Вскочила и выбежала из дома. Ненавижу!
Сын рыцаря Гуго — уже взрослый, у него даже усы есть! Зачем он в нашем отряде? Впрочем, Этьен не гнал никого, кто желал пойти с нами.
— Но ты же говорил, что поход должен быть детским! И только дети смогут вернуть гроб Господень! — кричала я на первых порах.
— Разве Христос прогнал бы кого-нибудь? — печально возражал Этьен.
— Но они — взрослые! Они пьют вино, дерутся, и матерятся, и…
— Это потому, что они — заблудшие овцы, Кэт. Они не знают, что такое свет, добро и любовь.
Уж что такое любовь, поверь, эти озабоченный голенастые парни точно знают. Я закусила губу.
— Всё равно, они — не дети.
— Он сказал: «будьте как дети»…
В Писании я была слаба, а потому раз за разом в наших спорах Этьен одерживал вверх.

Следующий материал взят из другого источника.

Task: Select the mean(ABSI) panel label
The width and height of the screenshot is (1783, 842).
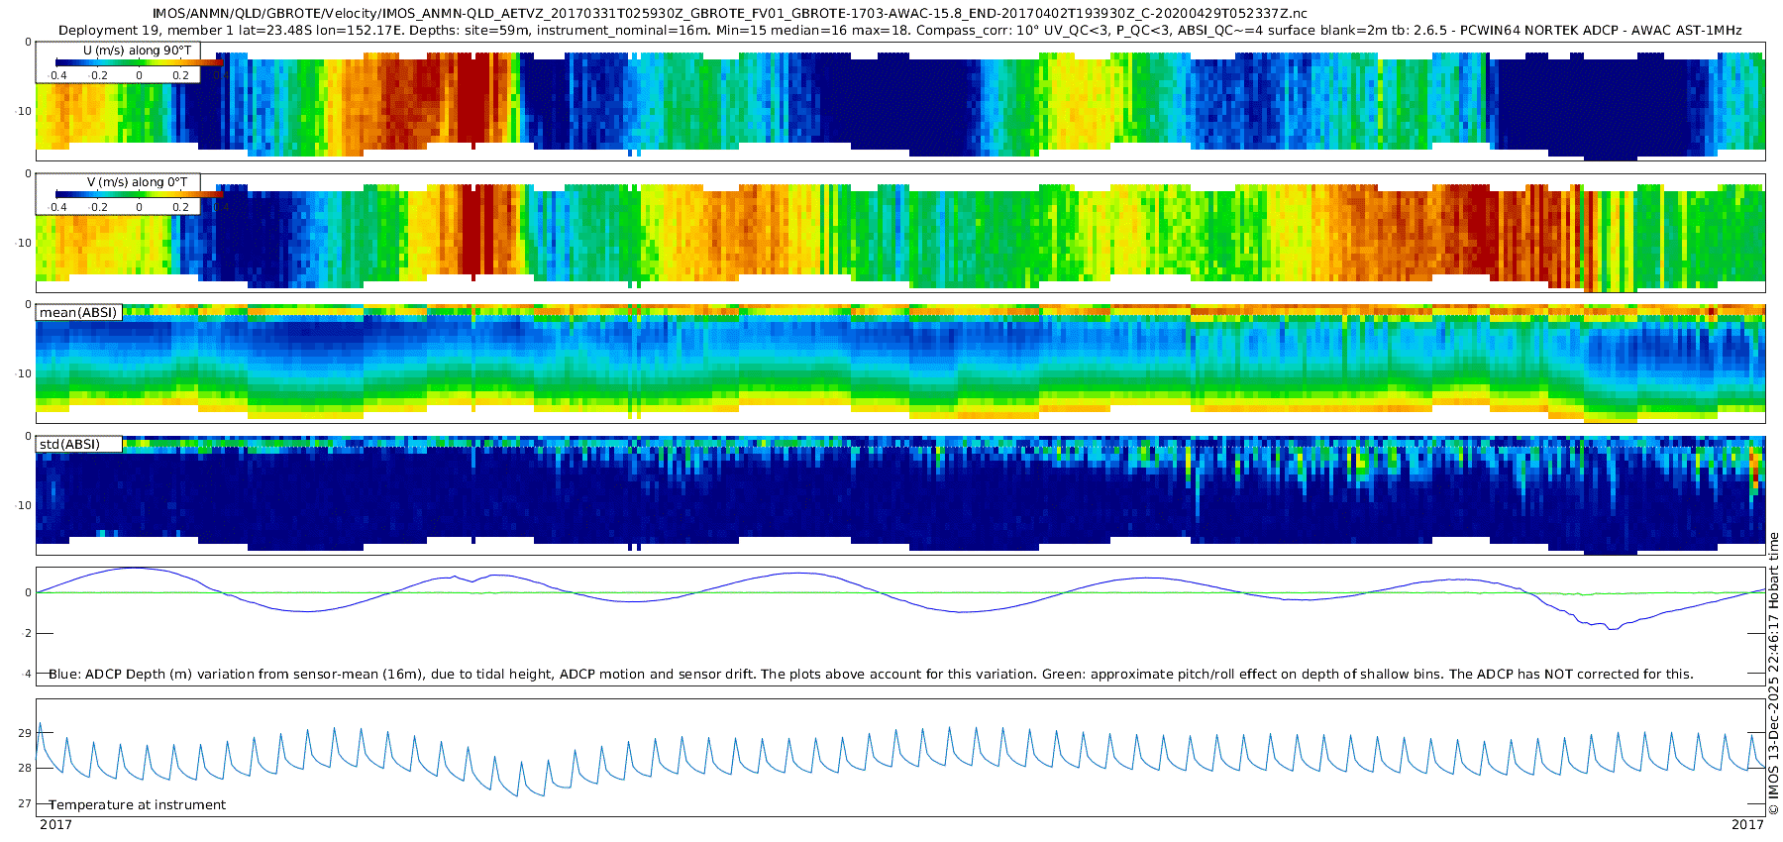Action: click(x=78, y=312)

Я ненавидела их всех. А особенно этих полногрудых девиц, умилительно слушающих моего друга, а затем обжимающихся с такими же взрослыми «детьми» по углам. И сейчас, выйдя на грязную улицу, пропахшую помоями, я снова и снова задумалась: почему Этьен не видит того, что происходит вокруг? Наше «святое воинство» давно перестало быть отрядом ангелов.

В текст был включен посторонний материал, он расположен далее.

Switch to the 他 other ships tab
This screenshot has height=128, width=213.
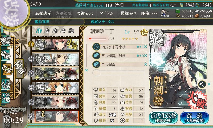pyautogui.click(x=71, y=31)
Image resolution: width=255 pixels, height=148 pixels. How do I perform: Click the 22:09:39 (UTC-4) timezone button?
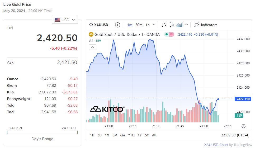tap(235, 135)
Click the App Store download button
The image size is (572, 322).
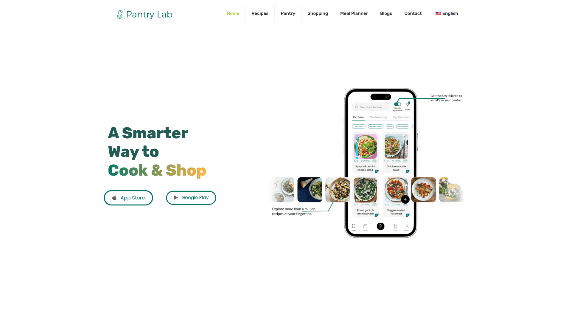click(128, 198)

— И что такая крошка делает одна вечером? — буквально через десяток шагов настиг меня голос одного из «голенастых».
— Размышляет: кому заточку в рёбра воткнуть.
Бесят! Как они меня бесят! Этьен говорит, что мы — божье стадо, и без воли Божьей никто не приходит, но мне порой жаль, что я не могу вырыть огромную яму, поджечь её и покидать в пламя всех этих грешников.

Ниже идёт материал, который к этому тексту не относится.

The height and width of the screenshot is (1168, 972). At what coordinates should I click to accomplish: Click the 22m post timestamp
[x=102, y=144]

— Какая злая девочка, — рассмеялся парень, словно прочитавший мои мысли, — ты погляди-ка!
— Антуан, осторожнее, это — потаскуха самого.
Эх, если бы… Что⁈ Я возмущённо оглянулась, вперила взгляд в троицу дылд.
— Как ты меня назвал, урод прыщавый⁈
— А что не так? Или хочешь сказать, ты в его шатре спишь, как собачка, в ногах, и ни-ни?
Я покраснела со злости. Больше из-за того, что прыщавый угадал. Правда, здесь, в Вандоме мы спали не в шатрах. Всех «старичков» похода богоязливые граждане разместили в своих домах, конюшнях, ригах. Это новички спали где придётся и как придётся в окрестностях города.
— Этьен — святой! — завопила я. — Не смей про него ничего такого! А то я тебе нос расквашу, клянусь Пречистой!
Я перекрестилась крестиком и благоговейно поцеловала его. Крестик, конечно, не урода.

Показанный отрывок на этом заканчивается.